Figure 5. Evolutionary conservation of GlcNAc signalling in Ascomycota.

(a) Partial multiple sequence alignment of Ngs1 orthologs in the GH3 glycosidase domain and the N-Acyltransferase domain from Saccharomycotina (shaded in dark blue) and Pezizomycotina (shaded in light blue). The conserved residues in one domain β-N-acetylglucosaminidases and two domain β-glucosidases, as determined by Litzinger and Fischer²⁹, are shaded in grey. The residues known to interact with GlcNAc (shaded in green) and the glutamate residue known to act as the acid/base catalyst in β–glucosidases subfamily (shaded in yellow) are indicated. Residues shaded in pink in the N-Acyltransferase domain are conserved in motif A, as shown in Fig. 4a. The asterisks indicate the positions used in the mutational analysis in C. tropicalis. (b) Ectopically expressed CtNGS1 suppresses the growth defect of Cangs1 mutant on GlcNAc.
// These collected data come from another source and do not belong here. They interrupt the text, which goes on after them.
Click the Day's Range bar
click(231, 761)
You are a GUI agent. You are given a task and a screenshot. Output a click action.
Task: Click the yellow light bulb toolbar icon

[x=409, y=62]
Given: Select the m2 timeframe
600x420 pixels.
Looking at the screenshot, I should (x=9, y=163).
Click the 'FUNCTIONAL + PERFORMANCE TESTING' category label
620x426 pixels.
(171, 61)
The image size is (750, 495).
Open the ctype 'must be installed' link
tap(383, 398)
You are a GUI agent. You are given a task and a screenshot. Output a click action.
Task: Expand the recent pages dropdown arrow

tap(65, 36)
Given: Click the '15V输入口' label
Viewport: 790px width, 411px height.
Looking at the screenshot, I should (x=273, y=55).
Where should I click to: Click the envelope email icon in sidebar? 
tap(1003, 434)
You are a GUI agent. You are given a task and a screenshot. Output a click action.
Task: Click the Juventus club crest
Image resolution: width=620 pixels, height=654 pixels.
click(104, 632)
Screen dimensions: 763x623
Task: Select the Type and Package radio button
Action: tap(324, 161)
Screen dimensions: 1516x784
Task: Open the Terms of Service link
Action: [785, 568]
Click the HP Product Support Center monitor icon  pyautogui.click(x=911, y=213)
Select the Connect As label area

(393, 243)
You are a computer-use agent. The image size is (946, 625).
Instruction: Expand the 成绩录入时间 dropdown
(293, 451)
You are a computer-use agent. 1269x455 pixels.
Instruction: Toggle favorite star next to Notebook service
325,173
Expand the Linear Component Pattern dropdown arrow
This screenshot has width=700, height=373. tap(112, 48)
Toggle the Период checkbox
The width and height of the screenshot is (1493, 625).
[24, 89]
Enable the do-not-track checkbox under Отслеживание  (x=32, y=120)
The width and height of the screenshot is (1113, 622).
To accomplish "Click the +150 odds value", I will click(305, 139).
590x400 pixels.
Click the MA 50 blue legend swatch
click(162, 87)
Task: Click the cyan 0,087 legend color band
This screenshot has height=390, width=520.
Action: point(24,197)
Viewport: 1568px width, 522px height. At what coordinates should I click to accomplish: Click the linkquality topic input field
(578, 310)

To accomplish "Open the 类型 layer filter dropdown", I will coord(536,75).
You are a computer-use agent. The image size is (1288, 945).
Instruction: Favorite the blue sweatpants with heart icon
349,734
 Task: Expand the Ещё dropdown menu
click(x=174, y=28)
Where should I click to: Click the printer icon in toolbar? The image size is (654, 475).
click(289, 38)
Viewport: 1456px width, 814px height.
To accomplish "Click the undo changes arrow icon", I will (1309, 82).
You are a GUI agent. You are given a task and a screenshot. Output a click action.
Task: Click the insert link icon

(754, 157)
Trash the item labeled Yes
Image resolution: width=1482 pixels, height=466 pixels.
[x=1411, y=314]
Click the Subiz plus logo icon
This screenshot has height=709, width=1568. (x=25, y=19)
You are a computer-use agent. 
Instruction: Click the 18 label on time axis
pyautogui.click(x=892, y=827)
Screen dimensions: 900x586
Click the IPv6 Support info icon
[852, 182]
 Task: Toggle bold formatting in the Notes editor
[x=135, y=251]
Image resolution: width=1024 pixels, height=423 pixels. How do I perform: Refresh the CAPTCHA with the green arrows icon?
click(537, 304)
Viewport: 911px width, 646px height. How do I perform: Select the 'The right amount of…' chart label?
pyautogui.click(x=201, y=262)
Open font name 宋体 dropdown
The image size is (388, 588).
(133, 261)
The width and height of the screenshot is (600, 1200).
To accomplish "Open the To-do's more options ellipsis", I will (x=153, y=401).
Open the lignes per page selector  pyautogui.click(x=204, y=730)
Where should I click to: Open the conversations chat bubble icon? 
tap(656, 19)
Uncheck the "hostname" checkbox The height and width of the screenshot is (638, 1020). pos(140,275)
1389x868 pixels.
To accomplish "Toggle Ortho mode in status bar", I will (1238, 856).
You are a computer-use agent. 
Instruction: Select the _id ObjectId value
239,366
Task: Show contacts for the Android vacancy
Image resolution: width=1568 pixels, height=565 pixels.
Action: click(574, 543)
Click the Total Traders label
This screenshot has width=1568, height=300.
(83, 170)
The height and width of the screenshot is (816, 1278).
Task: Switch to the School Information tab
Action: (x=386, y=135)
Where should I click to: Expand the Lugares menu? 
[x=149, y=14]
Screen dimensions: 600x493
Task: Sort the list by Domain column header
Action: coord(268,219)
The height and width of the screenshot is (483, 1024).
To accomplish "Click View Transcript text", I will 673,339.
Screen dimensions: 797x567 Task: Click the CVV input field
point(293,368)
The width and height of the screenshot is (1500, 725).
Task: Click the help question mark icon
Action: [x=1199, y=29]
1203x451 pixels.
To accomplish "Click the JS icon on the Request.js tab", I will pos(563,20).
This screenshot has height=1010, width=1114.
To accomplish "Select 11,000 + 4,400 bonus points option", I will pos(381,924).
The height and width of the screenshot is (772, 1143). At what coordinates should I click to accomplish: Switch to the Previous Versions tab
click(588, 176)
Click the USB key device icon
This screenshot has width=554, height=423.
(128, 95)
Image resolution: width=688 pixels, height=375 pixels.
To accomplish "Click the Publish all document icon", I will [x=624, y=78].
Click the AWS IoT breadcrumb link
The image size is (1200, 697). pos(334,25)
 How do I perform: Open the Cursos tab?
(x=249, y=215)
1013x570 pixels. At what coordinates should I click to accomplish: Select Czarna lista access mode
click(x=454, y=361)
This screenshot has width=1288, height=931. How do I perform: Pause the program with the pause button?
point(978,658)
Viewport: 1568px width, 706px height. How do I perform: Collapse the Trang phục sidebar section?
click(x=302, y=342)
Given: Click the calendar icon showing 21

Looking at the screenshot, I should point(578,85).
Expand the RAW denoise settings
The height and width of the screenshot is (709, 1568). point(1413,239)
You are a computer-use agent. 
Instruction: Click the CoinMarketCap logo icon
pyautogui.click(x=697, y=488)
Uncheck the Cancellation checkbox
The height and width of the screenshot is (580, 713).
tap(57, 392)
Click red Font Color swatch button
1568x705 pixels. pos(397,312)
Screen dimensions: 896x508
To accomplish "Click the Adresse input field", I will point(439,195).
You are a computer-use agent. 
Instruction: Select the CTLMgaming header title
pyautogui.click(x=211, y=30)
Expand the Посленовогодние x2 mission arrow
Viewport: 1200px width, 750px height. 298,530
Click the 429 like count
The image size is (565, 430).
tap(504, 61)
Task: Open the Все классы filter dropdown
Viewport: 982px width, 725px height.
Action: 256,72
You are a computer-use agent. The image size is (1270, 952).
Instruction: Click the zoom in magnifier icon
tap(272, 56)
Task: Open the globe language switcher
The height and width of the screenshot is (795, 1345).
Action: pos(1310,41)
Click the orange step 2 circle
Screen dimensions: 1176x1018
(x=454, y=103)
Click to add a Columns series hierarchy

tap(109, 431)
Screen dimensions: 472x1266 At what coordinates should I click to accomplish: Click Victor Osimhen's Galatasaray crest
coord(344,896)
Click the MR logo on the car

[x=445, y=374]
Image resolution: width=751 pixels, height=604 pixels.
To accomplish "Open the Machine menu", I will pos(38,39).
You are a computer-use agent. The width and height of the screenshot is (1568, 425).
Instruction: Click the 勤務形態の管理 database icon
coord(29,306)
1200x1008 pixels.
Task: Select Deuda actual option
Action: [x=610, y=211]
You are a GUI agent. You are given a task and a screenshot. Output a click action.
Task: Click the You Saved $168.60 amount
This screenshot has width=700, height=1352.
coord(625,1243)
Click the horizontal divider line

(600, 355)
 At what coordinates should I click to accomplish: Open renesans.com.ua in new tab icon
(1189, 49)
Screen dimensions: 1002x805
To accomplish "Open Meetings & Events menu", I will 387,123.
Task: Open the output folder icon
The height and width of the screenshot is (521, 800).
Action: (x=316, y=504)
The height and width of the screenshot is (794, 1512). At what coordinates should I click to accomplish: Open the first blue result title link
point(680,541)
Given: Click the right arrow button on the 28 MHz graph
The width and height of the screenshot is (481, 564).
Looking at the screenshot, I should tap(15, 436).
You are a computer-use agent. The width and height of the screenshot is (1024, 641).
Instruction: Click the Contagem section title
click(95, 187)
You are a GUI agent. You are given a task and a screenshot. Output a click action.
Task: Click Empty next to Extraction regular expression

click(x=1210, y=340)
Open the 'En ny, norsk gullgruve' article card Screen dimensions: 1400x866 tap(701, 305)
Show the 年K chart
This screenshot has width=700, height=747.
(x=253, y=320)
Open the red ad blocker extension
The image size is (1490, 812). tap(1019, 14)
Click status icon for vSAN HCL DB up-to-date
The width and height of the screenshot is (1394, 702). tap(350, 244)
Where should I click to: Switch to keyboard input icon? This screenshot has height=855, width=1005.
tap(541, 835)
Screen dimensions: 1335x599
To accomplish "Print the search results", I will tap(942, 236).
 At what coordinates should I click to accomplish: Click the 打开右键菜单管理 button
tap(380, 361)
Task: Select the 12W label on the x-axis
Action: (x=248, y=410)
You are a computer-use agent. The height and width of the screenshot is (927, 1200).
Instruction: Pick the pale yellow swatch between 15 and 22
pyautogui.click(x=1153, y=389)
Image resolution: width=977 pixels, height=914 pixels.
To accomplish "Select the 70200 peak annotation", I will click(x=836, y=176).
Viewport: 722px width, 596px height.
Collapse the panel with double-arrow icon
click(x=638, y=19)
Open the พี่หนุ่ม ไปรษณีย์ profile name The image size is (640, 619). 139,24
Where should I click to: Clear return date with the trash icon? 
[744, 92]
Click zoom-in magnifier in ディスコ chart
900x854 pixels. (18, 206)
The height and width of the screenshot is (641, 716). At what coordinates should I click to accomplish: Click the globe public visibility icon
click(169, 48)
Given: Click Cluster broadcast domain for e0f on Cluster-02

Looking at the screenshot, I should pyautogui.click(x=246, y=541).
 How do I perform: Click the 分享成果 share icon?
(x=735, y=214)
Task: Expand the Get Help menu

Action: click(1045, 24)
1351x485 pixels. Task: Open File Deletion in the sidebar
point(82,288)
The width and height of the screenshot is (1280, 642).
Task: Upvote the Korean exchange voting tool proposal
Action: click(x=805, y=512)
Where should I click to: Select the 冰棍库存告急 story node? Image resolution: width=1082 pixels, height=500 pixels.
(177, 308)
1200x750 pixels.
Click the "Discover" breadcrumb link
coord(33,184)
Dilutions of C. albicans ngs1 mutant cells carrying CaNGS1 (HLY4395), CtNGS1 (HLY4456), Ctngs1^KH175/6AA (HLY4457), Ctngs1^G700L (HLY4458) or vector alone were grown on YNB plates containing 2.5 mM GlcNAc or glucose at 30 °C for 2 days. (c) The conserved key GlcNAc binding sites K175H176 and acetyl-CoA interacting residue G700 in CtNgs1 are required for the induction of NAG1 in C. albicans. NAG1 mRNA levels of the strains from (b) were determined. Cells were grown in liquid SC medium supplemented with 2.5 mM GlcNAc at 30 °C and collected at 15 min for qRT-PCR analysis. Mean data±s.d. from three independent qRT-PCR experiments was plotted.